Tolkien and . . . Igor Stravinsky?
References to Tolkien come about in the oddest places. My most recent "huh?" reference comes from the personal diaries of a guy named Robert Craft, an American composer and writer who developed an intimate creative partnership with Russian-born composer Igor Stravinsky (1882-1971). Tolkien comes up in three places.
- December 23, 1955. Craft, W. H. Auden, and a fellow named Chester Kallman are chatting in Stravinsky's rooms (it's unclear if Stravinsky's present), and Craft notes that "Auden, bright as ever but didactic, says that as an undergraduate, Tolkien fell in love with the Phoenician language" (122).
That's the extent of the first reference, but Phoenician? Going out on a limb, let me suggest that Auden said "Finnish." Craft either misheard or misremembered.

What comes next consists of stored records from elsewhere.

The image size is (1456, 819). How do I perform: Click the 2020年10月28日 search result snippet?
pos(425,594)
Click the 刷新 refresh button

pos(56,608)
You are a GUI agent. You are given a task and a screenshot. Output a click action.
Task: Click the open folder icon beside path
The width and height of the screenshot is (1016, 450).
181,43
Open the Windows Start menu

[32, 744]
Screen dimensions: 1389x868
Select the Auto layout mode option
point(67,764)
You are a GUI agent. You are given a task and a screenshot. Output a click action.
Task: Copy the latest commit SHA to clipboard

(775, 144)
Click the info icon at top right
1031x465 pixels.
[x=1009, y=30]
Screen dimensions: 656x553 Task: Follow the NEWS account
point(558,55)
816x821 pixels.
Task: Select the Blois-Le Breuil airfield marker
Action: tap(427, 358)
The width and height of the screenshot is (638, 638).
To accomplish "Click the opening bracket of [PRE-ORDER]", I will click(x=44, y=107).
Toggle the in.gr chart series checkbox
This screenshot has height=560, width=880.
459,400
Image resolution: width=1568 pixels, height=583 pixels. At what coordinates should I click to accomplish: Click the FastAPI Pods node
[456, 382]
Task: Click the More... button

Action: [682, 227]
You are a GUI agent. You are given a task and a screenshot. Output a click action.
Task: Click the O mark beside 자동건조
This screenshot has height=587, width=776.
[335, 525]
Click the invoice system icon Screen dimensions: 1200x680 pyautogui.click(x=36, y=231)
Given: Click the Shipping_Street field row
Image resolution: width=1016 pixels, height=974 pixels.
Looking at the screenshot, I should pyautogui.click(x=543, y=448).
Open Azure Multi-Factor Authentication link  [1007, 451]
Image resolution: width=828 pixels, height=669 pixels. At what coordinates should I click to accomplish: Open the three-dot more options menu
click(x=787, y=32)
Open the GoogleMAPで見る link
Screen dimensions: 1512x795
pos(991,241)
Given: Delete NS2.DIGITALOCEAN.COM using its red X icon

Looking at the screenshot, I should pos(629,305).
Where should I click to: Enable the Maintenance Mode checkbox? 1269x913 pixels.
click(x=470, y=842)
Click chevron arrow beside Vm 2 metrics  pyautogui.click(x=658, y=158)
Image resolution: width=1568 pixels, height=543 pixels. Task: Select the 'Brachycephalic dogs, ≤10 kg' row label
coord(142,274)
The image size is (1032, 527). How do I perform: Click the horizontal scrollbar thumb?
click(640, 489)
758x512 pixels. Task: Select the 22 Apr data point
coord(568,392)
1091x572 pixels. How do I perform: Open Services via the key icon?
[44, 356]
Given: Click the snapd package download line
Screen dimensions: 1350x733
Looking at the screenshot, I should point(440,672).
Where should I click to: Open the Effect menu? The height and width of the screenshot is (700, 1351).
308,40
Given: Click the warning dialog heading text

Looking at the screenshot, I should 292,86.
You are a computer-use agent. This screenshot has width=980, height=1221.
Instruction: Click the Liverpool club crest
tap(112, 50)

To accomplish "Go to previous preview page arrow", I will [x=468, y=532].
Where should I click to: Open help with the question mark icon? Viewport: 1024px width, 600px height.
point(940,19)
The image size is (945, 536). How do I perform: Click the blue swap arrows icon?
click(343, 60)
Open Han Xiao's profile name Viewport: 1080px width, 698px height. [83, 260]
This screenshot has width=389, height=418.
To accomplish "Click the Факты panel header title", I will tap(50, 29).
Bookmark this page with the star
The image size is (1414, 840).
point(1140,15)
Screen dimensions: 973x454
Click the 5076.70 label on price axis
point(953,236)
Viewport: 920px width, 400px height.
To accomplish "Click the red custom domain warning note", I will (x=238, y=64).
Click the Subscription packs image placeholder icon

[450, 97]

- October 27, 1961. Craft, accompanied by someone named Natasha Spender, describes a painfully awkward conversation with E. M. Forster in his rooms at King's College, Cambridge. Apparently completely at a lack of things to say to one another, Tolkien's name comes up for some reason, and Forster is reported to have said, "I dislike whimsicality and I cannot bear 'good' and 'evil' on such a scale. . . . To my surprise, I liked Thomas Mann's The Holy Sinner" (255).
That's just a random bit of gossip from someone not overly keenly on Christians -- C. S. Lewis once called him an "ass." (Forster's remark is also ironic because Tolkien, along with another Inkling David Cecil, would nominate Forster for the Nobel in 1954.) The third reference is as follows:
- January 16, 1966. Stravinsky, Craft, and Auden are having dinner, and Auden apparently begins pontificating about books: "Books referred to include Auerbach's Literary Language; Tolkien's Silmarillion ('J.R.R. is 'in' with the teenage set, you know, and is no longer the exclusive property of dotty school teachers and elderly cranks'); In Cold Blood. . . . "
Now that's is an interesting remark. The Silmarillion, of course, wouldn't be published for 11 more years, and Tolkien's popularity stemmed from The Lord of the Rings. Yet Craft clearly didn't mishear this time, since it's unlikely that he would have heard of Silmarillion except that Auden brought it up. So what happened? I can only guess that Auden mentioned LOTR and S both but that Craft, writing later from memory, only remembered the name of the latter work. Why he would focus on S rather than LOTR, though I can't say. Auden's Tolkien reference seems to have been a relatively passing one in a long literary conversation, and Craft evidently found Auden's remarks on Truman Capote more memorable, considering that Craft devoted a whole paragraph to those. Still, it's intriguing that Auden was spreading the word in casual dinner conversations.
Craft, Robert. Stravinsky: Chronicle of a Friendship. Rev. and exp. ed. Nashville, TN: Vanderbilt UP, 1994. Print.